8. GlassFish Cluster Model
GlassFish punya konsep domain, DAS, node, instance, cluster, config, dan target. Kita sudah bahas domain model di Part 017. Di sini fokus pada konsekuensi HA.
Cluster membantu:
- mengelola banyak instance sebagai target deployment;
- menyamakan konfigurasi;
- start/stop group instance;
- melakukan admin operation terkoordinasi;
- memisahkan app target dan config target.
Cluster tidak otomatis menyelesaikan:
- statelessness;
- database HA;
- session design;
- load balancer health checks;
- schema migration compatibility;
- request idempotency;
- deployment rollback.
8.1 Basic asadmin Cluster Flow
Contoh konseptual:
asadmin create-cluster prod-api-cluster
asadmin create-local-instance \
--cluster prod-api-cluster \
--node localhost-domain1 \
api-instance-1
asadmin create-local-instance \
--cluster prod-api-cluster \
--node localhost-domain1 \
api-instance-2
asadmin start-cluster prod-api-cluster
asadmin deploy \
--target prod-api-cluster \
target/case-api.war
Untuk remote node, detailnya bergantung setup node/SSH/Docker/Kubernetes.
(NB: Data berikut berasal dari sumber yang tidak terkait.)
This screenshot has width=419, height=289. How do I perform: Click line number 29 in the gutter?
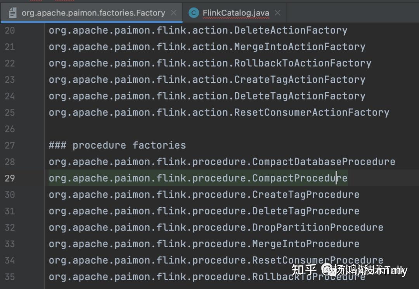click(x=10, y=178)
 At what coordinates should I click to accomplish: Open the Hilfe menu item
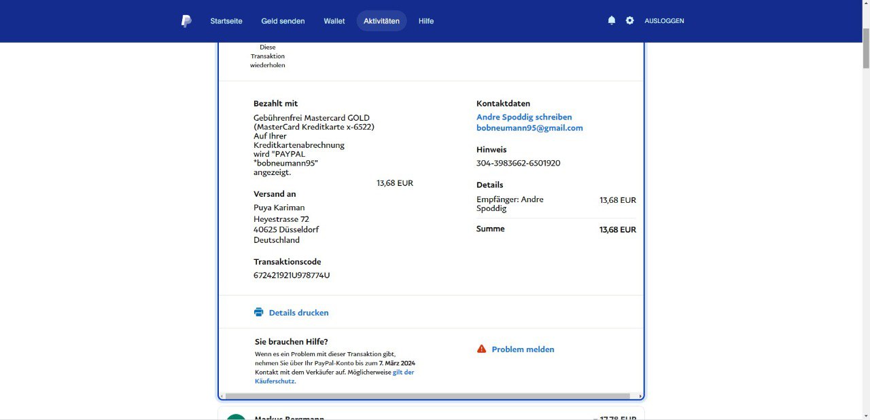tap(426, 21)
Prinsipnya tetap:
- instance harus punya artifact sama;
- config harus konsisten;
- resource harus ditargetkan benar;
- health check harus mengeluarkan node dari LB saat tidak siap.
8.2 Cluster Targeting
Target bisa berupa:
- server;
- standalone instance;
- cluster;
- config;
- resource target.
Deployment ke target cluster berarti semua instance dalam cluster harus bisa load artifact.
Failure yang sering terjadi:
- deploy sukses di satu instance, gagal di instance lain karena local file/library berbeda;
- JDBC resource dibuat di server default, bukan cluster target;
- system property ada di satu instance, tidak di config cluster;
- port conflict pada node yang sama;
- TLS/key store tidak tersedia di semua node.
9. Health Checks: Liveness, Readiness, Startup
Health check adalah kontrak antara application runtime dan load balancer/orchestrator.
9.1 Liveness
Liveness menjawab:
Apakah proses ini harus dibunuh/restart?
Liveness harus ringan.
Contoh:
@Path("/internal/health/live")
@Produces(MediaType.APPLICATION_JSON)
public class LivenessResource {
@GET
public Response live() {
return Response.ok(Map.of("status", "UP")).build();
}
}
Jangan cek database di liveness. Jika database down lalu semua app dibunuh, recovery bisa makin buruk.
9.2 Readiness
Readiness menjawab:
Apakah instance ini siap menerima traffic?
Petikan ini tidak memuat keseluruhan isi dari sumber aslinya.